> **To do**:
Retype, word for word, each line between the lines holding "Our Company (573, 13)" and "Contact Us (717, 142)", inclusive, and leave the rest of the data alone.

> **Excerpts from a dataset**:

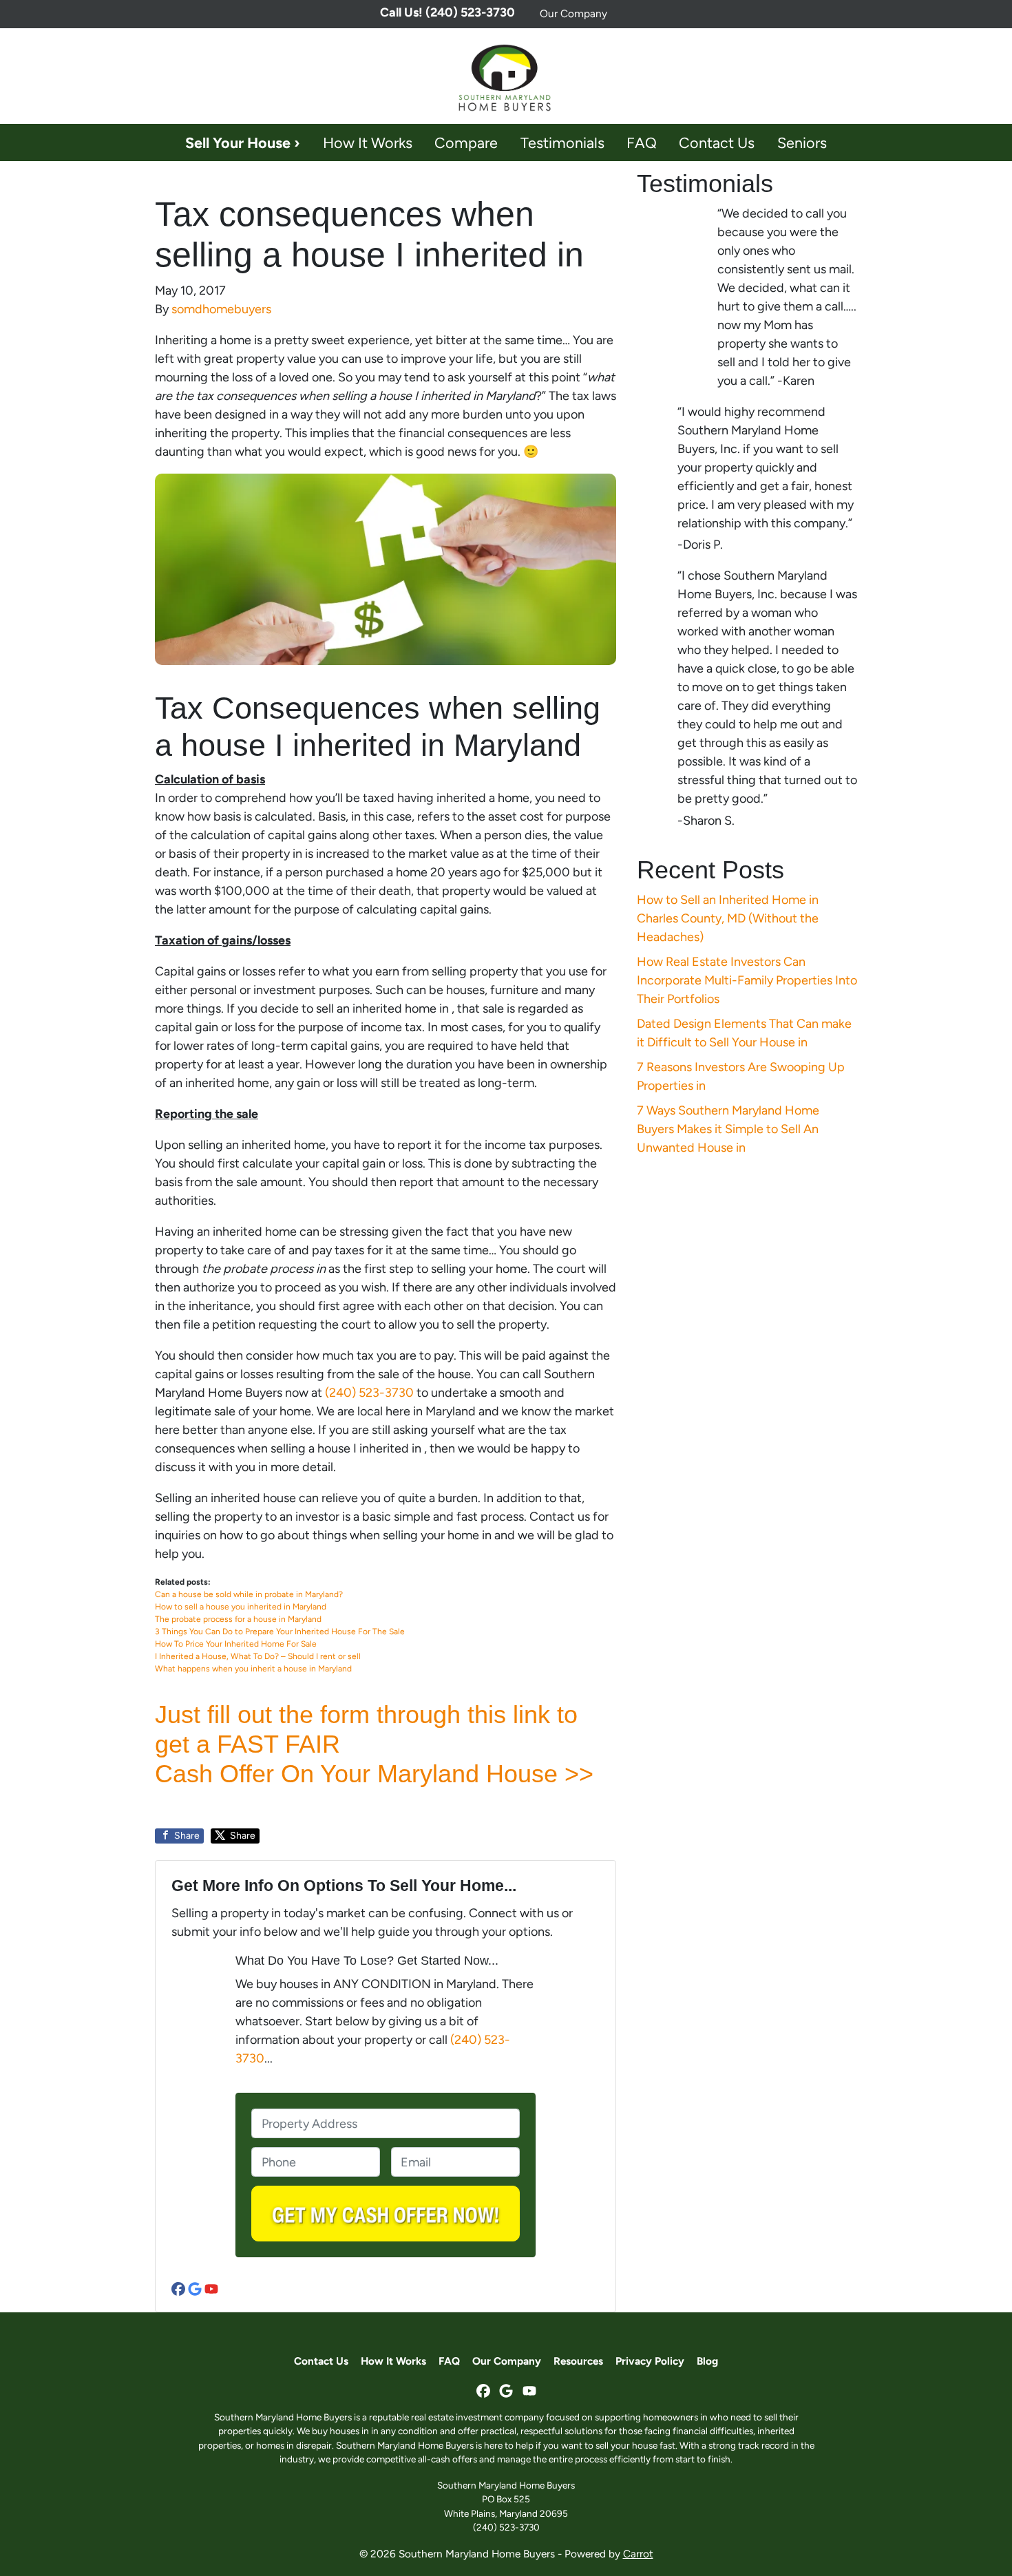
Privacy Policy (649, 2360)
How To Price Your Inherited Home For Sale (236, 1644)
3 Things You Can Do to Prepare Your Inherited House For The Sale (280, 1631)
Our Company (573, 13)
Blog (707, 2360)
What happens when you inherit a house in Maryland (253, 1669)
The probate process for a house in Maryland (238, 1619)
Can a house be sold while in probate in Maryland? (249, 1594)
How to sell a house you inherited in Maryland (240, 1607)
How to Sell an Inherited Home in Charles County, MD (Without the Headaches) (728, 918)
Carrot (638, 2553)
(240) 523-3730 (369, 1392)
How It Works (367, 142)
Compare (466, 142)
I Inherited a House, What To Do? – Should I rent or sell (258, 1656)
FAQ (641, 142)
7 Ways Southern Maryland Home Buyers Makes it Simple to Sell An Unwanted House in (728, 1129)
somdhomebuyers (221, 309)
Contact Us (717, 142)
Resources (578, 2360)
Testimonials (562, 142)
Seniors (802, 142)
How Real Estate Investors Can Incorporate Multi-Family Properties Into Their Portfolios (747, 980)
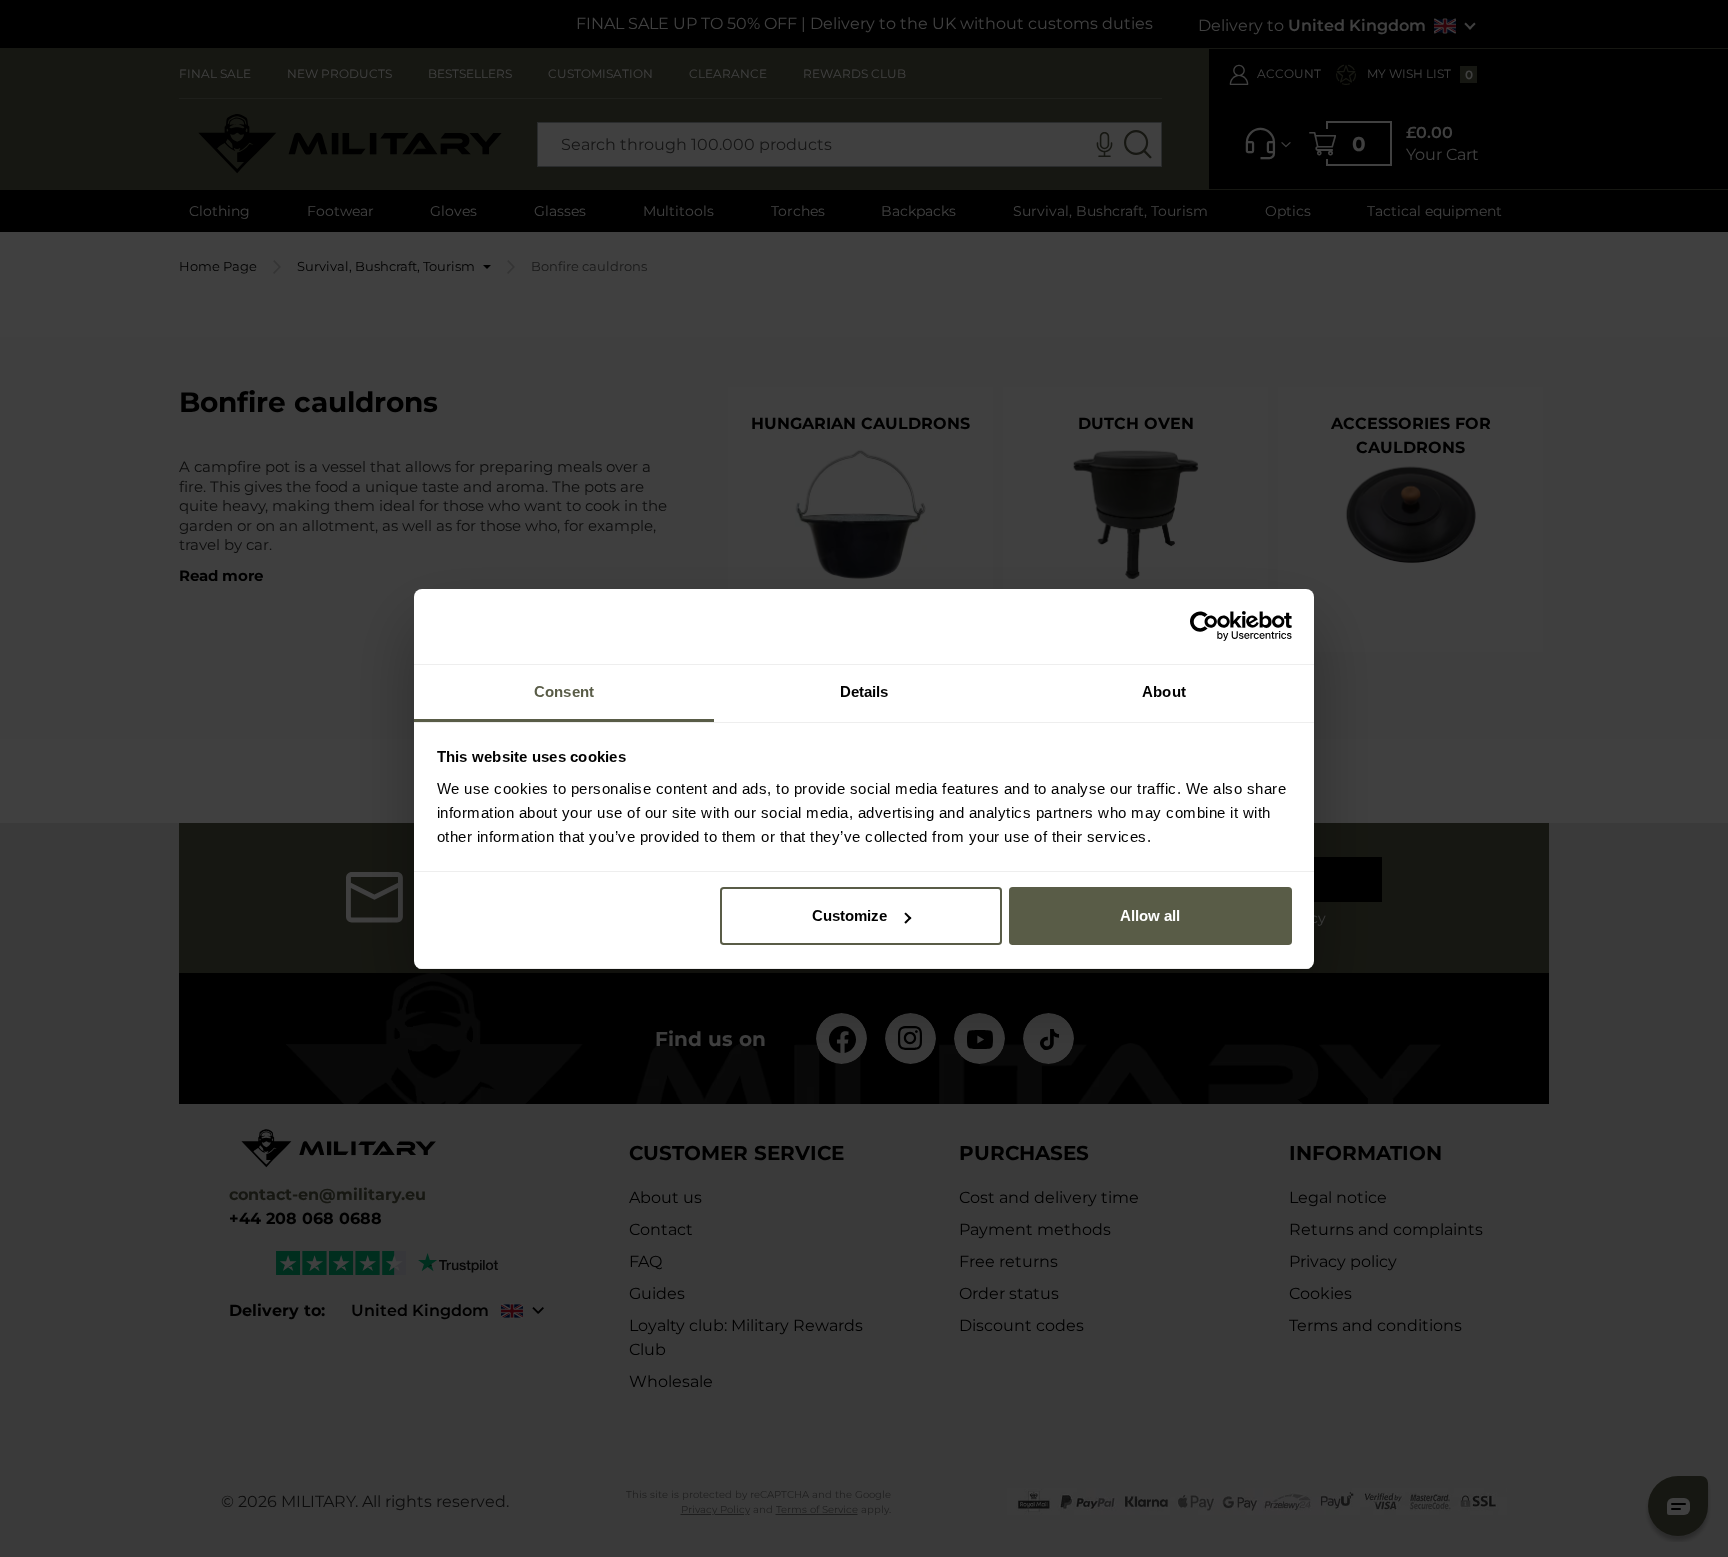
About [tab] (1164, 691)
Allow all (1150, 915)
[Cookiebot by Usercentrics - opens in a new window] (1204, 626)
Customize (849, 915)
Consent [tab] (564, 691)
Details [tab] (864, 691)
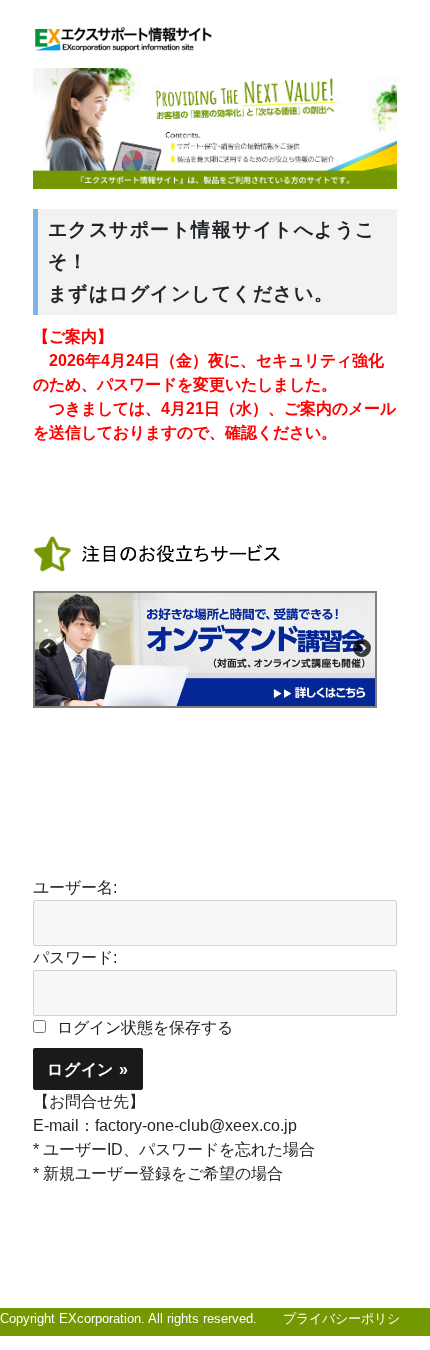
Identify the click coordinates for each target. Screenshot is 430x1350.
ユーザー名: (75, 887)
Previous (48, 649)
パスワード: (75, 957)
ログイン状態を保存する (145, 1027)
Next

> **Response to this task**:
Our Company (573, 13)
Blog (707, 2360)
What happens when you inherit a house in Maryland (253, 1669)
The probate process for a house in Maryland (238, 1619)
Can a house be sold while in probate in Maryland? (249, 1594)
How to sell a house you inherited in Maryland (240, 1607)
How to Sell an Inherited Home in Charles County, MD (Without the Headaches) (728, 918)
Carrot (638, 2553)
(240) 523-3730 (369, 1392)
How It Works (367, 142)
Compare (466, 142)
I Inherited a House, What To Do? – Should I rent or sell (258, 1656)
FAQ (641, 142)
7 Ways Southern Maryland Home Buyers Makes it Simple to Sell An Unwanted House in (728, 1129)
somdhomebuyers (221, 309)
Contact Us (717, 142)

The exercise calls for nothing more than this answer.